We must be careful, then, not to 'bury Jesus beneath the steps to Holiness.'[26] Reconciliation is a fragile affair, fraught with theological and social perils. We do not want to be reminded that Jesus, with one of his last breaths, forgave the very men who had cast lots for his clothes and driven the nails through his hands and feet. We are slow to recollect that it was one of those men, a Roman centurion, who was the first convert, confessing with all of creation as the earth shook at the words "truly this was the Son of God." Jesus celebrates enemies in parable again and again, in the form of the Samaritan[27] and the tax collector,[28] and it was an enemy of the Jews in whom Jesus recognized a faith greater than any in Israel.[29]
Our tendency has been to keep enemies at a distance and enmity close to our hearts. However, we must not let our echthrophobia fan the flame of self-righteousness, since "forgiveness by God burns like coals to the trampled conscience that holds its guilt before its eyes."[30] God forbid that we insist that sacrificial love is not for our enemies, but only the neighbor and perhaps, on a good day, the stranger among us.
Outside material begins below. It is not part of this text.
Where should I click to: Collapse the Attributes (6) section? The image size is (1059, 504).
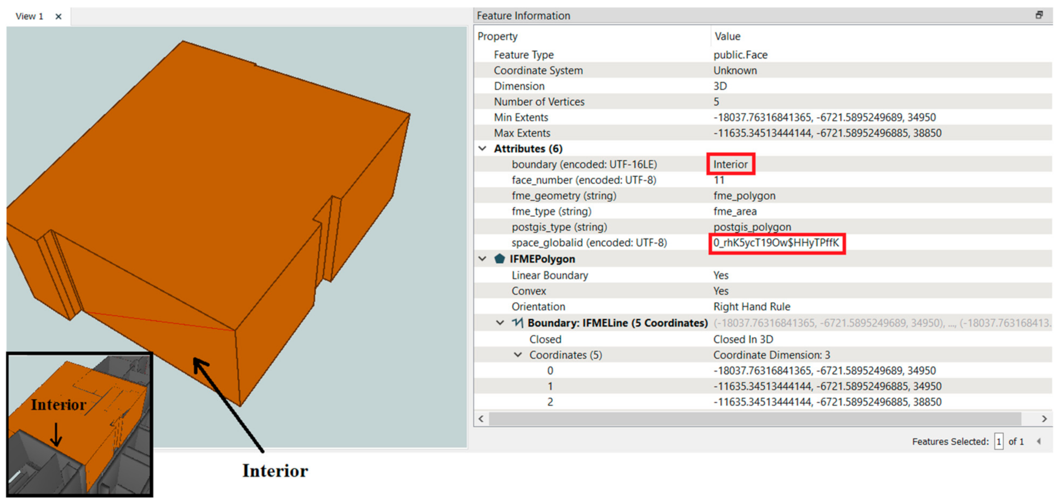click(x=482, y=149)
No, it is especially for those against whom our hearts are set. To be like God is to love as God loves, nothing less. Let us rejoice that in fact "God himself has become what we are in order for us to share in his own divine life."[31] The first brick has been laid, the first step on this journey taken. Let us be like God, let us love our enemies as we were loved even as enemies of God. The love that shines through us is truly not our own, but God's for us and for our enemies.
Footnotes
[1] Matthew 5:43 (all scripture citations are from the Revised Standard Version)
[2] Leviticus 19:18
[3] Matthew 5:44
[4] Greek Strong's #2190
[5] Romans 12:14
[6] Aristotle, Rhetoric. trans. W. Rhys Roberts, Book II, Chapter 4. Available from http://ebooks.adelaide.edu.au/a/aristotle/a8rh; Internet; accessed 09 November 2010
[7] Thayer's Greek-English Lexicon of the New Testament
[8] Adapted/stolen from the poem As I Walked Out One Evening, by W.H. Auden (New York: Vintage, 1995).
[9] Romans 5:10
[10] John 3:16
[11] James 4:4
[12] John 13:35
[13] Mathew 5:47&48
[14] Luke 6:35
[15] Luke 6:27
[16] Matthew 5:48b
[17] Athanasius, On the Incarnation of the Word. trans. J.N.D. Kelly (New York: HarperOne, 1978), 378.
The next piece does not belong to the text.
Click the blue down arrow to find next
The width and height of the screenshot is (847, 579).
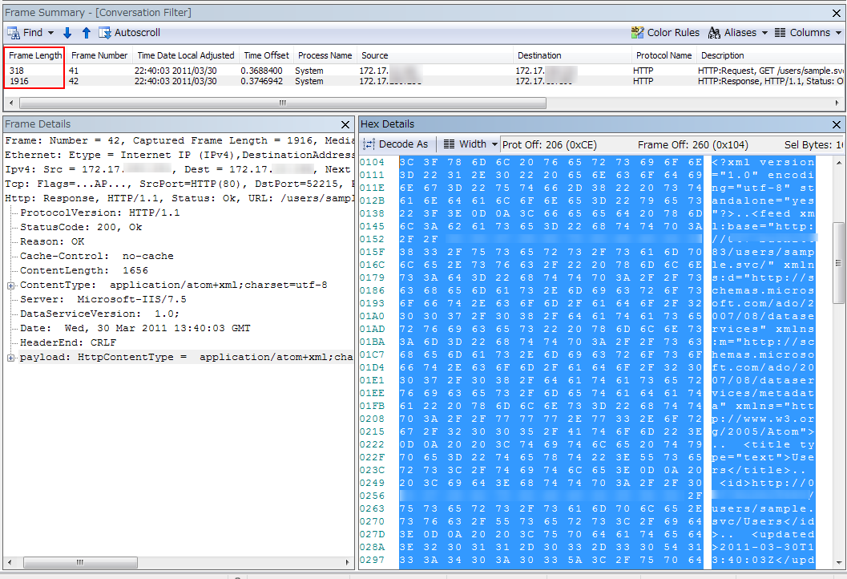[67, 33]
[18] Summa Theologiae III.1.2 (13th century)
[19] Greek Strong's #5046
[20] One notable exception is Weymouth's New Testament, and other 'common English' translations
[21] 2 Corinthians 5:18
[22] Matthew 5:24
[23] Genesis 4:7
[24] Ascent of Mount Carmel, Ch. 5
[25] James F. Kay, "He Descended into Hell," in Exploring and Proclaiming the Apostle's Creed, ed. Roger E. Van Harn (Grand Rapids, MI: Eerdmans, 2004), 128.
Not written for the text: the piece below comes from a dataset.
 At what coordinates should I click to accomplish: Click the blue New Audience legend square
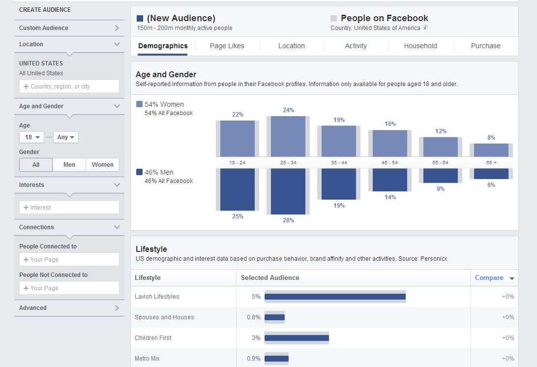(x=140, y=19)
[26] Steven D. Paulson, "The Forgiveness of Sins," in Exploring and Proclaiming the Apostle's Creed, ed. Roger E. Van Harn (Grand Rapids, MI: Eerdmans, 2004), 250. (paraphrase)
[27] Luke 10:25-37
[28] Luke 18:9-14
[29] Matthew 8:10
[30] Paulson, 251.
[31] Trevor Hart, "Redemption and Fall," in The Cambridge Companion to Christian Doctrine, ed. Colin E. Gunton (Cambridge, UK: Cambridge University Press, 1997), 198.